A comprehensive new set of rules on what’s allowed in Delta is coming.
Delta council recently gave preliminary approval to a zoning bylaw that hadn’t had a comprehensive update since the late 1970s.
Finding many of the regulations were outdated and less integrated, city staff began a review process in May 2014, starting with a zoning advisory group that included architects, house designers, surveyors, builders, developers and realtors. After a series of workshops, public information meetings and a questionnaire for residents, a new document has been prepared addressing everything from housing and parking to cannabis sales.
Planning director Marcy Sangret noted the streamlined regulations, which are much easier for people to navigate and understand, won’t downzone anyone’s property.
Specific changes range from revised parking ratios to making larger development indoor or outdoor amenity space a standard requirement.
Other changes include permitting more childcare facilities in different zones and new requirements for electric vehicle charging stations.
Other changes include making Ladner’s minimum lot width of 12 metres for new houses apply to all Delta.
When it comes to secondary suites, Sangret explained, “We’ve taken a number of our policies and now imbedded them in our bylaw and one of the main ones we use on a daily basis is our secondary suite parking policy, which we’ve had in place since February of last year.”
Secondary suite parking is not permitted on front yards, while a minimum of two enclosed spaces for a principal resident is required for a home with a suite so parking is not spilled onto driveways and the tenants subsequently forced to park on the street.

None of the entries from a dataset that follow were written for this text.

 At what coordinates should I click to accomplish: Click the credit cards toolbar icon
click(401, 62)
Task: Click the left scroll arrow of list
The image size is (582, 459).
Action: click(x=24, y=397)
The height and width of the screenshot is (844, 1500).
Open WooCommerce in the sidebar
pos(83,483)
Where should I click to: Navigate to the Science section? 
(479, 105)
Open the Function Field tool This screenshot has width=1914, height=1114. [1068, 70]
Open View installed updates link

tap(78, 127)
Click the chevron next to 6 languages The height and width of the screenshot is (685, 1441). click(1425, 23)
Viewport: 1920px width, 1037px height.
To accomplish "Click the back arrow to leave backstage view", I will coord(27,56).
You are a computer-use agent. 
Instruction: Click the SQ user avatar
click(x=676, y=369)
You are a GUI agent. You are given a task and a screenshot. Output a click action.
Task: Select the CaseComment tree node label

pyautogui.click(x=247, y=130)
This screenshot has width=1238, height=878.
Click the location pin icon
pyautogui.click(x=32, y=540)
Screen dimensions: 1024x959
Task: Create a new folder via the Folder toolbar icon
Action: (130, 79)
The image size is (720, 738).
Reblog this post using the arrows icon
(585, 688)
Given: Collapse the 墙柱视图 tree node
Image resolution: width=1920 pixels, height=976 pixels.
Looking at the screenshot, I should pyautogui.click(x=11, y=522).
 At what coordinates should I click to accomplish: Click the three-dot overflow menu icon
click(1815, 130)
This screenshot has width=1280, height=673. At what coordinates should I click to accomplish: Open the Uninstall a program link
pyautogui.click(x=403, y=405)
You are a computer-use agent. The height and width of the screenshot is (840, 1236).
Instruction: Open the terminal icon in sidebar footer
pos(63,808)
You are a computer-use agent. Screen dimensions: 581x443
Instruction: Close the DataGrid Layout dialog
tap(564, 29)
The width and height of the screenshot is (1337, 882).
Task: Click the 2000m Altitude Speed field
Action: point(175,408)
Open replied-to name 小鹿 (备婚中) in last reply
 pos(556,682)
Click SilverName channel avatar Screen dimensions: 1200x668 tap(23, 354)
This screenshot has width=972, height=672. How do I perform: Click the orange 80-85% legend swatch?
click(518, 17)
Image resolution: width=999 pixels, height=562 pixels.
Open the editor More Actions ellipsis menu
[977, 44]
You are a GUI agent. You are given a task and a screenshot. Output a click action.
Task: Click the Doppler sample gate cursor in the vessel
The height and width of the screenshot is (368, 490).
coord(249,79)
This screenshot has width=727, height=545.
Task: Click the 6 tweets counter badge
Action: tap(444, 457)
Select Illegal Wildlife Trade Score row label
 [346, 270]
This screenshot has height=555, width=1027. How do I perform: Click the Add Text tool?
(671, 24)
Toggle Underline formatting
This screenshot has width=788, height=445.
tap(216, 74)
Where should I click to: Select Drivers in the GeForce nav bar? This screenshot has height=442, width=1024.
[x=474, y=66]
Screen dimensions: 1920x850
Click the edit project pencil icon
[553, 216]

A report to council notes public participation during the process varied significantly between Delta’s communities with only 19 residents attending the first public meeting in South Delta while 94 attended the second meeting in North Delta. Similarly, only 48 questionnaires were filled out by South Delta residents as compared to 1,559 by North Deltans.
North Delta also happens to be somewhat of a hotbed of housing concerns, including another high-rise proposed for the Scott Road corridor as well as residents on Paterson Road upset about a pair of so-called “monster houses” planned for their street.
Most of the responses in North Delta objected to a smaller house size cap, so the current limit will stay in place. They also voiced objection to a new higher minimum lot width for a house with a secondary suite but that proposal is moving forward.
Sangret noted development applications already submitted will be grandfathered.
A public hearing will be held Jan. 30.